De un modo u otro, todos estos testimonios hacen conectar el nacimiento del Hijo de Dios como hombre con el nuevo nacimiento del hombre a la vida de Dios. De esta manera, la fiesta de navidad se convierte en la celebración de lo que algunos Padres llaman los “primordia”, es decir, los «comienzos de la salvación». Al celebrar los orígenes de la vida nueva o del hombre nuevo, en conexión con el nacimiento del Hijo de Dios hecho hombre, la navidad aglutina la totalidad del acontecimiento salvador. Dicho de otro modo: al celebrar el nacimiento del Señor, la fiesta de navidad celebra también el nacimiento del hombre a la vida nueva, a la vida de hijo de Dios, que echa sus raíces en el misterio del alumbramiento y culmina en la pascua. Esto nos da pie a pensar que en la fiesta de navidad se celebra, no el acontecimiento aislado del nacimiento, sino la totalidad de la obra redentora, contenida ya como “primicia” en el nacimiento.

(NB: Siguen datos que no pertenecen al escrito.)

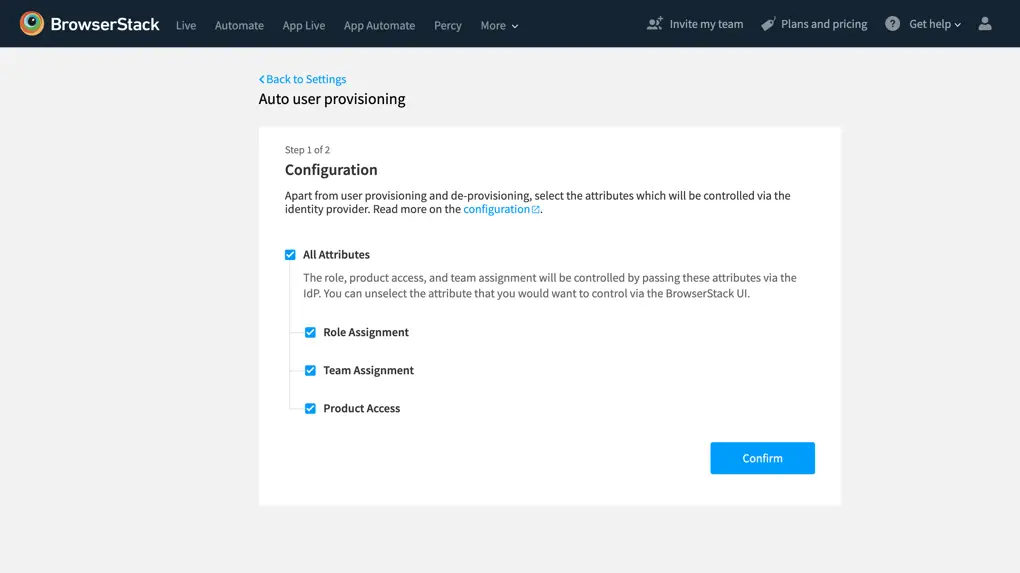
Task: Uncheck the All Attributes checkbox
Action: click(x=290, y=255)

Así lo reflejan algunas fórmulas de oración para navidad recogidas en el “Sacramentario de Verona”, llamado también “Leoniano”: «Dios todopoderoso y eterno, que has actuado de tal modo que el principio y la perfección de la liturgia están contenidos en la natividad de nuestro Señor Jesucristo; concédenos, te suplicamos, el ser integrados en el cuerpo de aquel en quien reside la plenitud de la salvación».
Concluyendo, pues, este apunte, hay que dejar constancia de cómo la fiesta de navidad no sólo celebra el misterio del Dios hecho hombre, sino también el misterio del hombre constituido hijo de Dios por adopción; no sólo la humanización de Dios, sino también la divinización del hombre; no sólo el nacimiento humano y temporal del Hijo de Dios, sino también el nacimiento nuevo, a la vida divina, de los hijos de los hombres. Ambos aspectos del misterio, el que se refiere a Dios y el que afecta al hombre, se celebran aquí en una dinámica mutua y correlativa, esto es, en clave de intercambio. Termino este post con una de las oraciones más conocidas de navidad, la que actualmente utilizamos en la misa del día: «Oh Dios, que de modo admirable has creado al hombre a tu imagen y semejanza, y de un modo más admirable todavía elevaste su condición por Jesucristo; concédenos compartir la vida divina de aquel que hoy se ha dignado compartir con el hombre la condición humana».